_Saved data entries:_
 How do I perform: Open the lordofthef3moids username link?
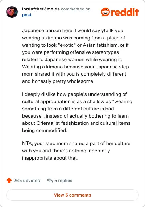point(41,9)
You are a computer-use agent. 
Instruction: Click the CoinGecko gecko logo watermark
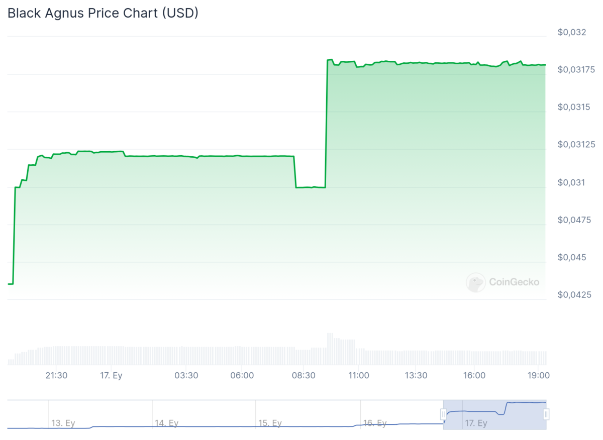point(475,282)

_Problem to solve:_ The required result is an exact copy of the lines from the line containing "You are a computer-use agent." through the end of the entries, with every picture left out.

_Exercise output:_
You are a computer-use agent. 
Instruction: Click the CoinGecko gecko logo watermark
point(475,282)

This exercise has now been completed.